By the time it got to the point where he was fit to be able to return to some form of work with the employer, however impracticable that would have been, he had effectively already been dismissed. The way I interpret the pledge is that the circumstances that surrounded the defendant's cessation of employment with the plaintiff did not fall within my construction of that pledge and that alternatively I find that he was dismissed by his employer. Accordingly, it wasn't for having caused harm with the company, but rather simply dismissed in other circumstances other than harm to the company and that the circumstances upon which did not fall within that pledge.
I find, accordingly, on a contractual basis, that there is no breach of that contract. As I said earlier, that's on the basis that I find that it was a contractual relationship. I find that the employment plaintiff perhaps, in some respects from their own point of view, justifiably dismissed the employee that had threatened to sue them for hundreds of thousands of dollars for unpaid benefits."
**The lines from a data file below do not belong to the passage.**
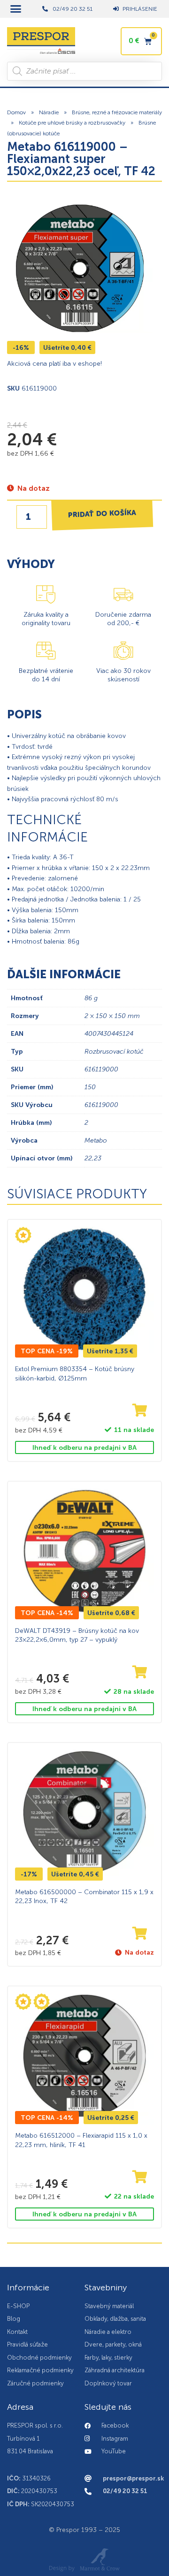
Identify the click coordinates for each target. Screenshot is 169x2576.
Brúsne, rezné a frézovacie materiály (117, 112)
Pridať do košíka (102, 513)
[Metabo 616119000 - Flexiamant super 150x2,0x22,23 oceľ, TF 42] (80, 268)
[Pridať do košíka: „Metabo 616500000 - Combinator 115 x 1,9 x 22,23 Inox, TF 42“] (140, 1933)
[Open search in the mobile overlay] (84, 71)
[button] (16, 9)
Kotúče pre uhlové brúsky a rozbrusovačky (72, 122)
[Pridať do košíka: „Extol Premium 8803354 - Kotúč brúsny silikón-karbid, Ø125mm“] (140, 1410)
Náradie (49, 112)
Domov (16, 112)
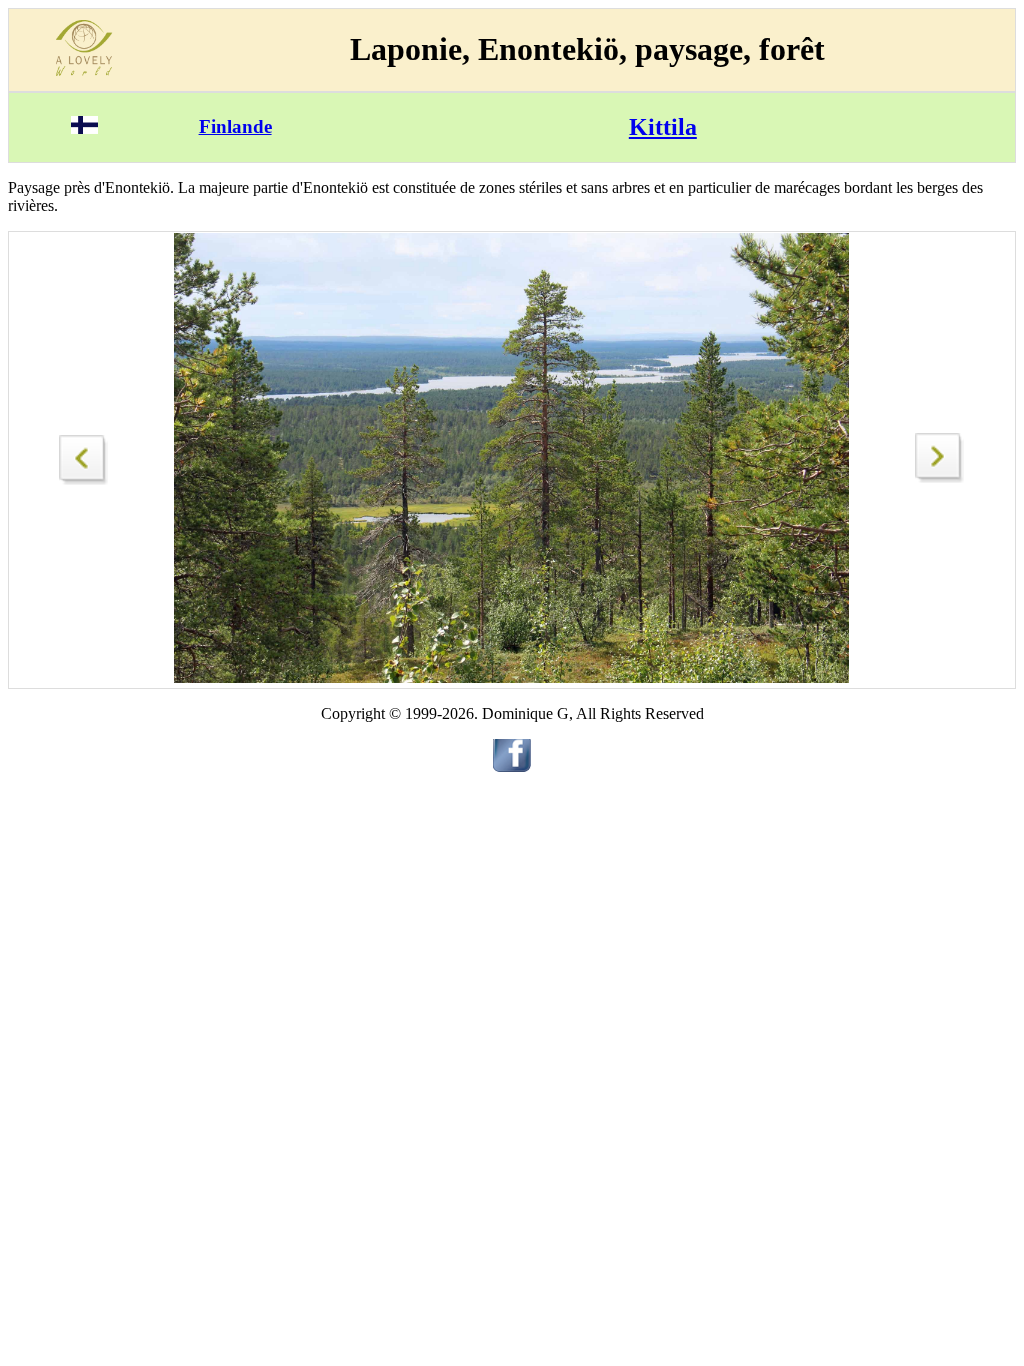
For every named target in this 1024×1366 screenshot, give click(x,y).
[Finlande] (84, 128)
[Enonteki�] (84, 454)
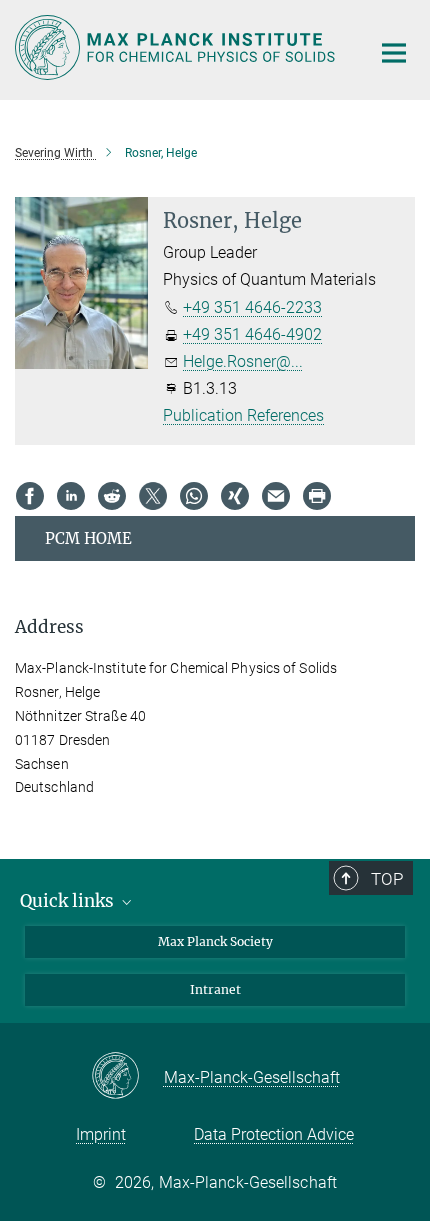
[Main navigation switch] (394, 53)
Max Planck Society (215, 941)
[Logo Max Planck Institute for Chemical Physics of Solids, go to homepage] (177, 47)
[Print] (317, 496)
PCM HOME (88, 538)
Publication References (243, 415)
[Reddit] (112, 496)
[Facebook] (30, 496)
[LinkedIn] (71, 496)
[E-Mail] (276, 496)
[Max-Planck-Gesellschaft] (127, 1077)
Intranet (215, 989)
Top (387, 879)
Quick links (69, 901)
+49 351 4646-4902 (252, 334)
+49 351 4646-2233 (252, 307)
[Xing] (235, 496)
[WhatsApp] (194, 496)
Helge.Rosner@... (243, 361)
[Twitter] (153, 496)
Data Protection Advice (274, 1134)
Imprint (101, 1134)
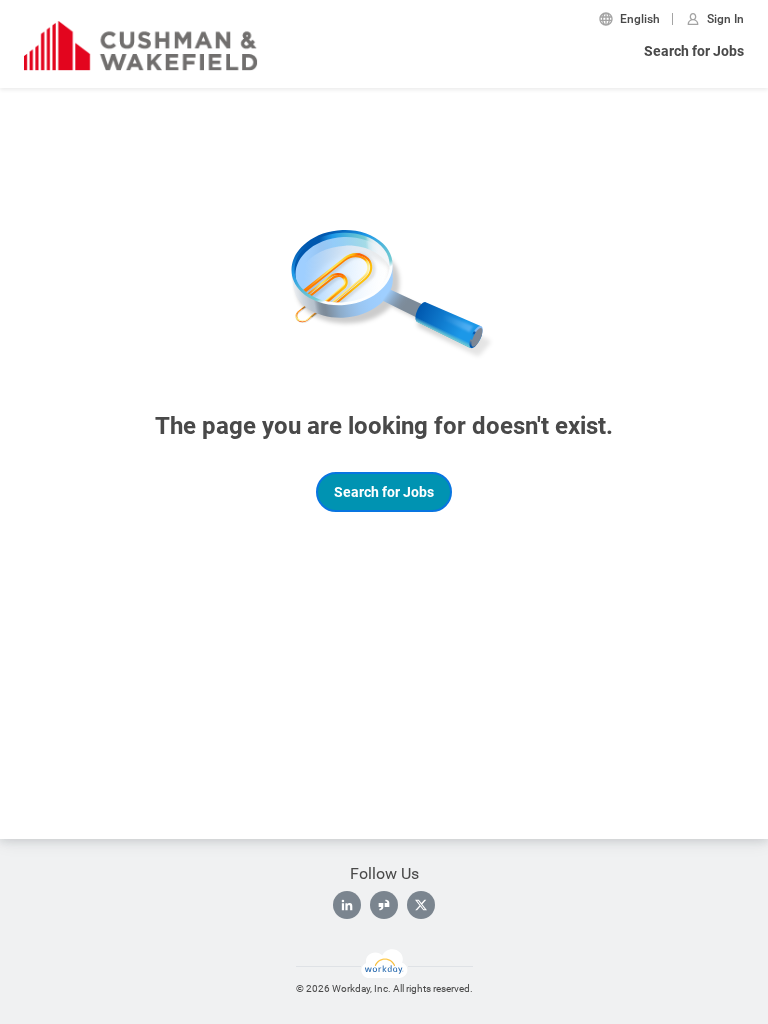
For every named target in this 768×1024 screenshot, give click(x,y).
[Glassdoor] (384, 905)
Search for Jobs (694, 51)
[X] (421, 905)
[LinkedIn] (347, 905)
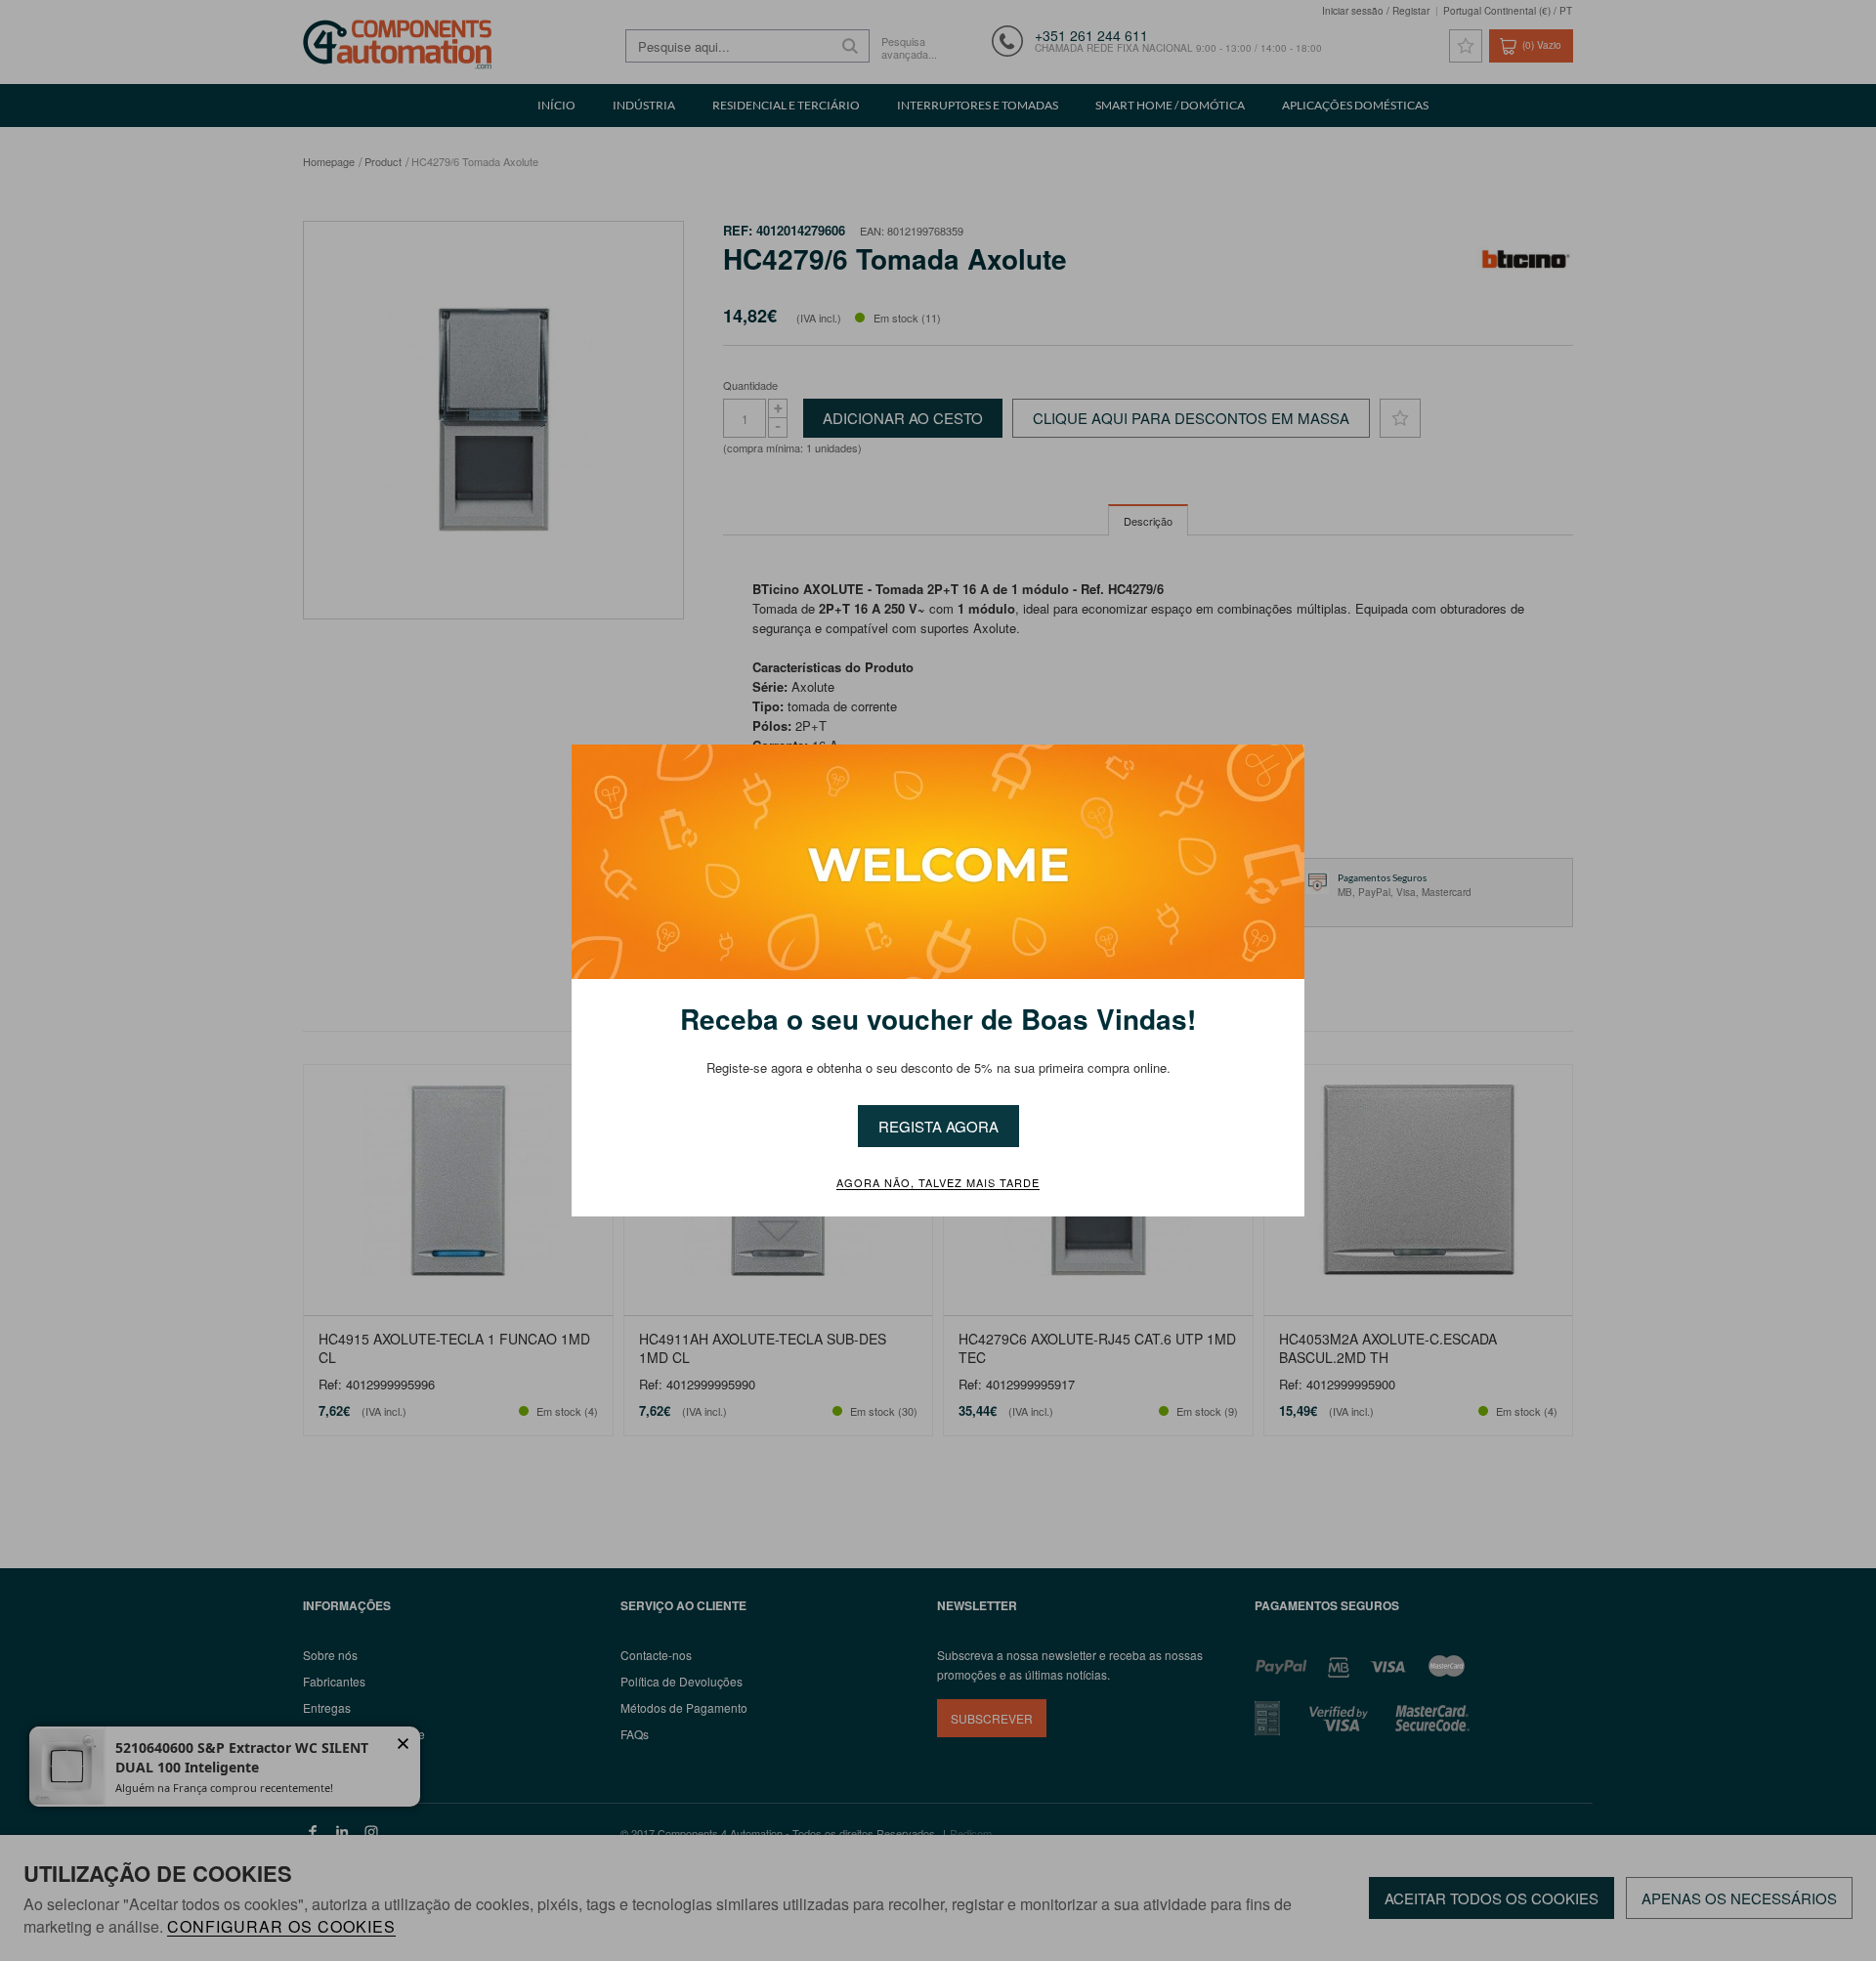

20World Avenue contended in this Court that his Honour was incorrect in finding that it had constructively dismissed Mr Tsunashima. It submitted that he had constructively resigned from his employment, in the sense that he repudiated the employment agreement by conduct in refraining from returning to work and in continuing to do so even after he became fit to resume at least some of his duties. World Avenue contended further that, on the true construction of the pledge, such constructive resignation activated Mr Tsunashima's liability to repay the permanent residency application expenses.
21Mr Tsunashima emphasised that his Honour found in his favour on alternative bases. First, upon the basis that he had been constructively dismissed. Secondly, upon the basis that even if he had resigned, Mr Tsunashima did not do so "for personal reasons" within the meaning of that expression as used in the pledge.